Chagas disease, caused by the protozoan Trypanosoma cruzi is a neglected tropical disease
with high prevalence (5.7 million in Latin America, WHO 2015), significant burden, and significant
morbimortality mostly due to severe heart disorders during the chronic phase of infection.
Chagas disease is endemic in Latin America, and medical care for the disease is the major expense
for Brazil’s Universal Healthcare System (Sistema Único de Saúde (SUS). The efficacy of the available
drugs benznidazole and nifurtimox are low for the chronic phase of Chagas disease, the phase
in which most patients are diagnosed, and there are frequent side effects, and drug resistance occurs.
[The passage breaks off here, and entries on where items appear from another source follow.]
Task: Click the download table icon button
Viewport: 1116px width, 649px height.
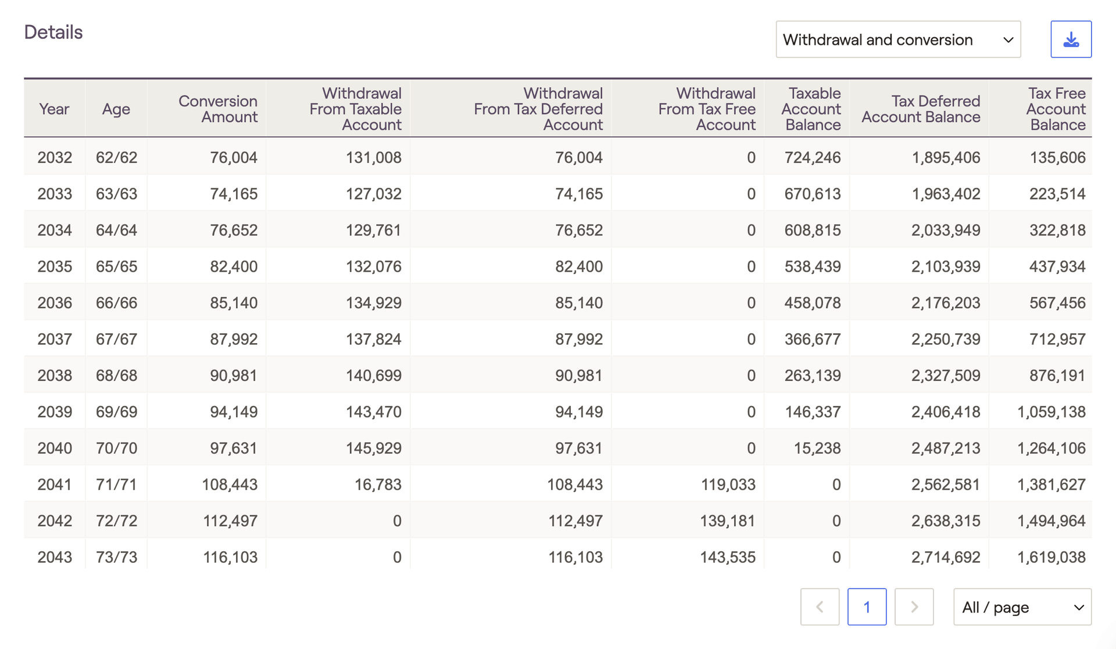Action: pyautogui.click(x=1071, y=40)
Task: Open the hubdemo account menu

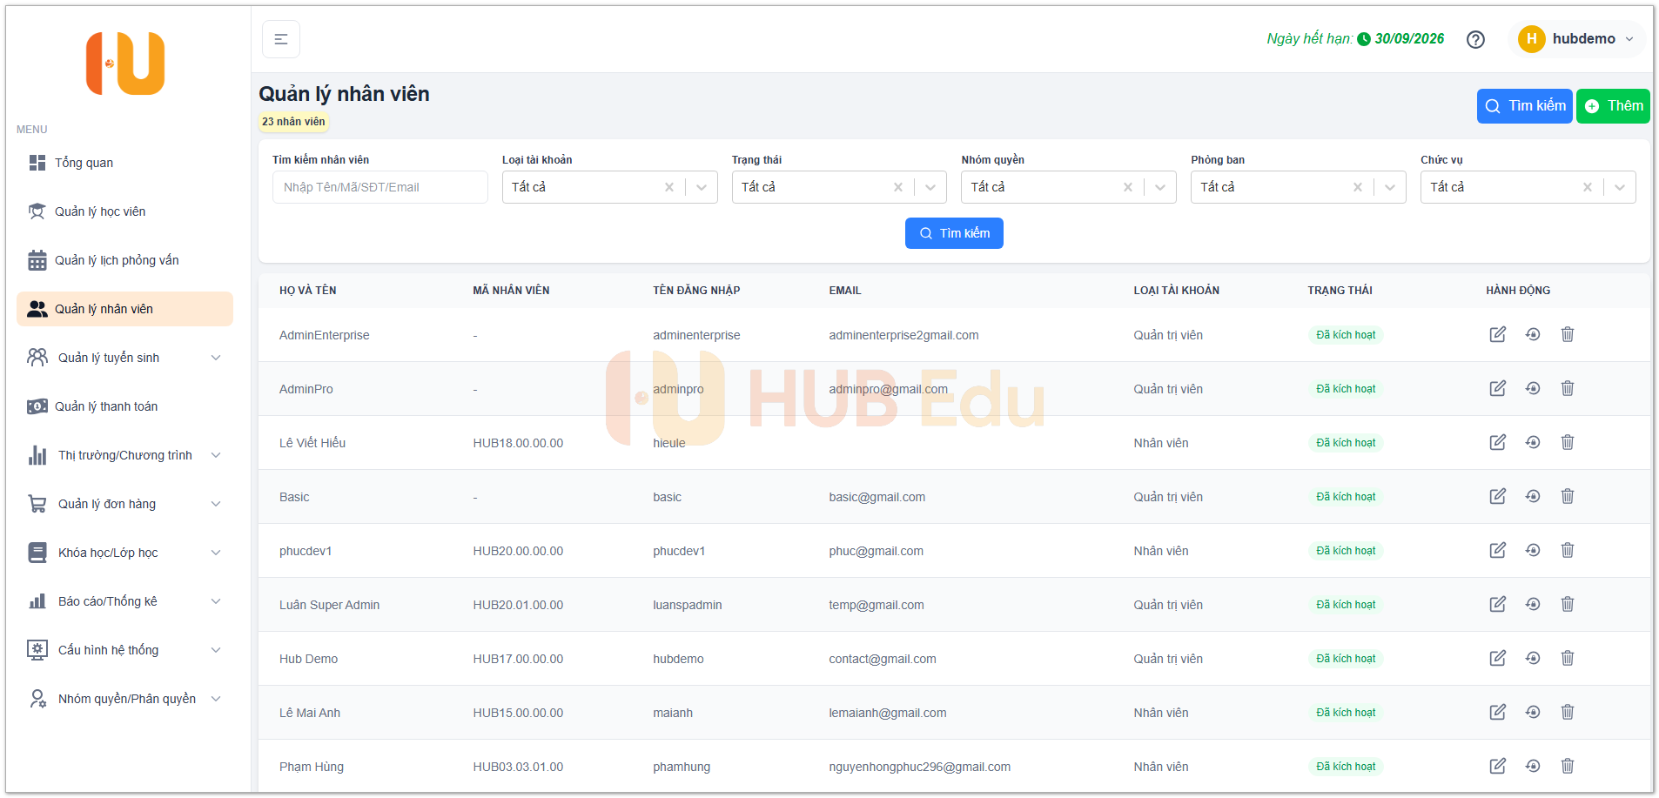Action: point(1577,38)
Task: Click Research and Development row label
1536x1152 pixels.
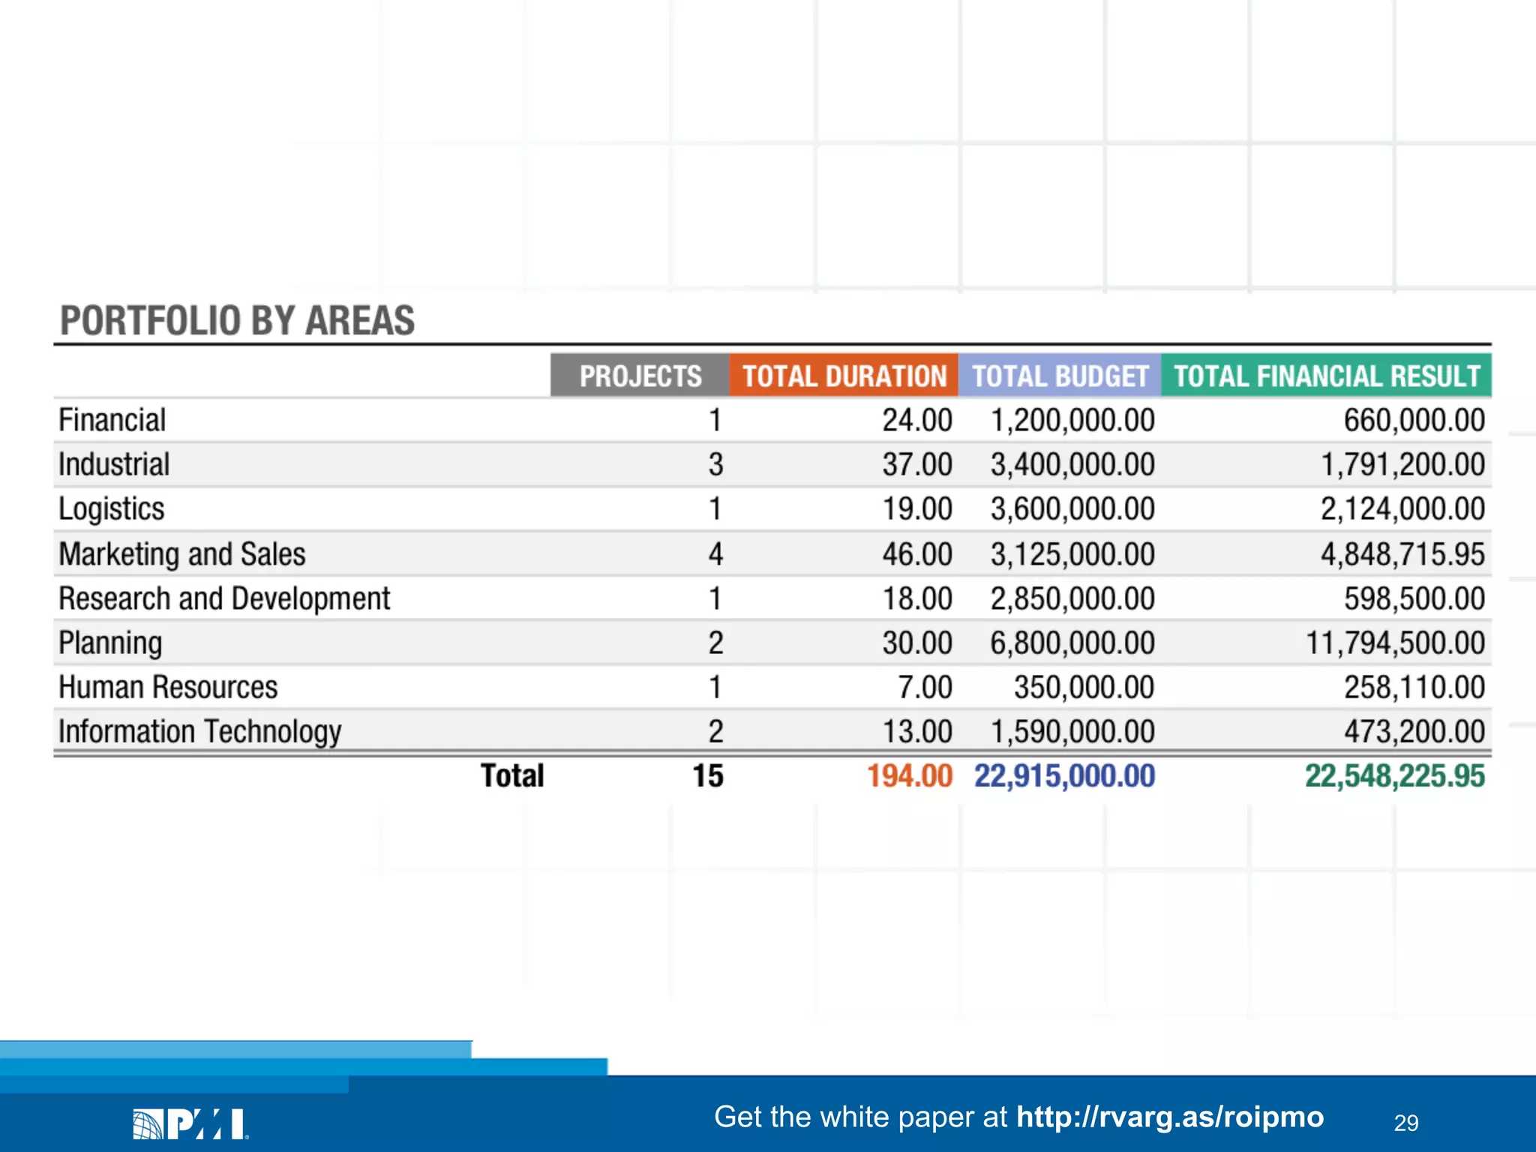Action: pyautogui.click(x=224, y=599)
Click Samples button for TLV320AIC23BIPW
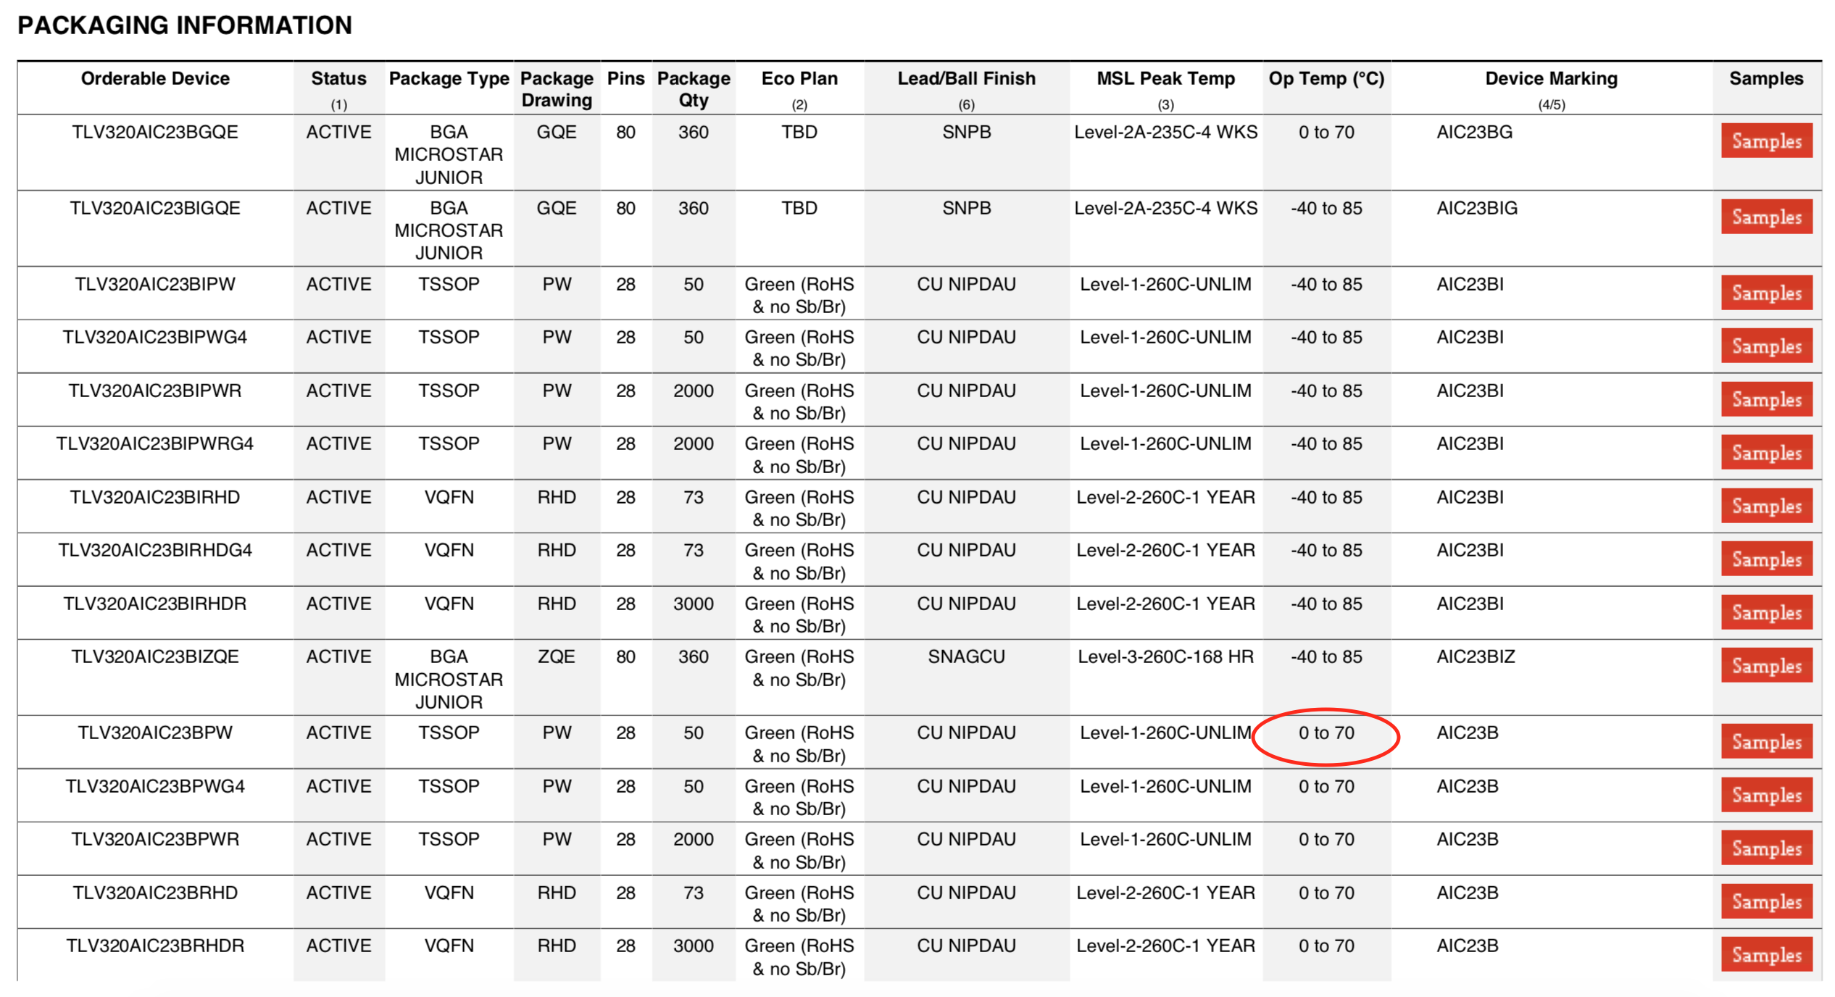The image size is (1835, 997). [x=1766, y=293]
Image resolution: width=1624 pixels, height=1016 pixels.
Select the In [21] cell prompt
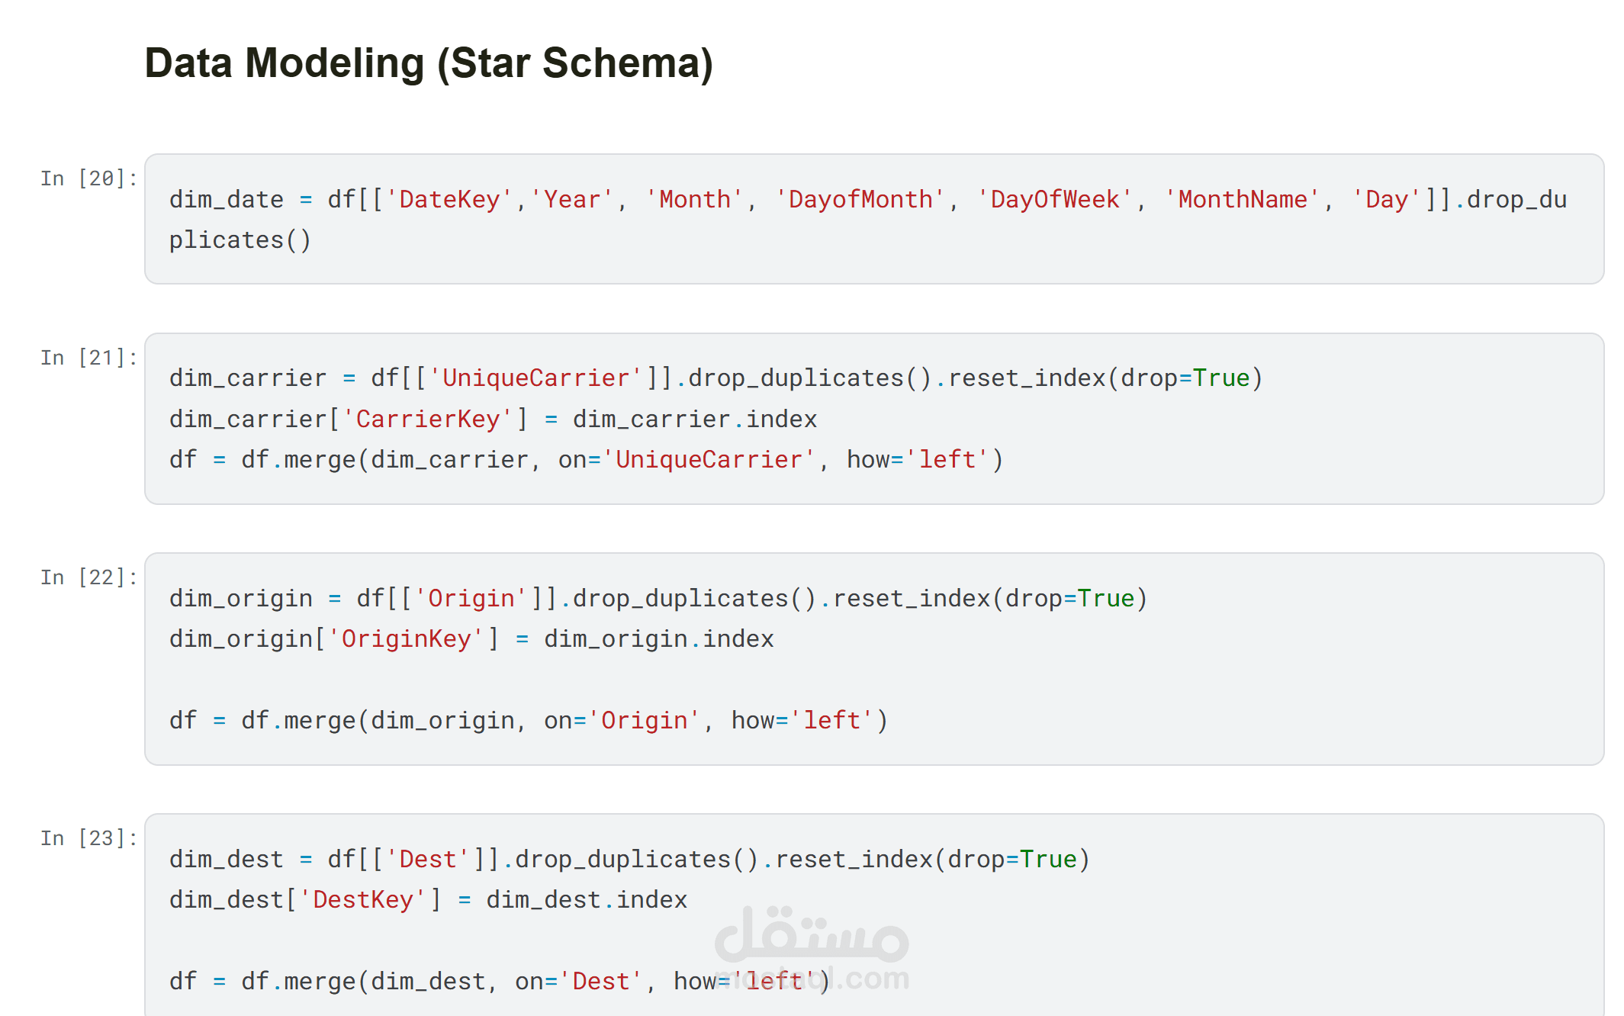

The rapid deployment of new drug regimens that are effective for the chronic phase treatment
is low-cost and less toxic than the currently available therapy, which is a global priority. Repurposing
drugs already in clinical use with other combinations would be the fastest and safest strategy
for treating Chagas disease patients. We hypothesize that the combined treatment using repurposing
drugs with benznidazole will be more efficacious than benznidazole alone. This needs to be tested
further both in vitro and in animal models to understand the efficacy of the treatment before performing
human clinical trials. We further hypothesize that producing nanoparticle formulation of
the drugs can reduce their toxicity and improve therapeutic use.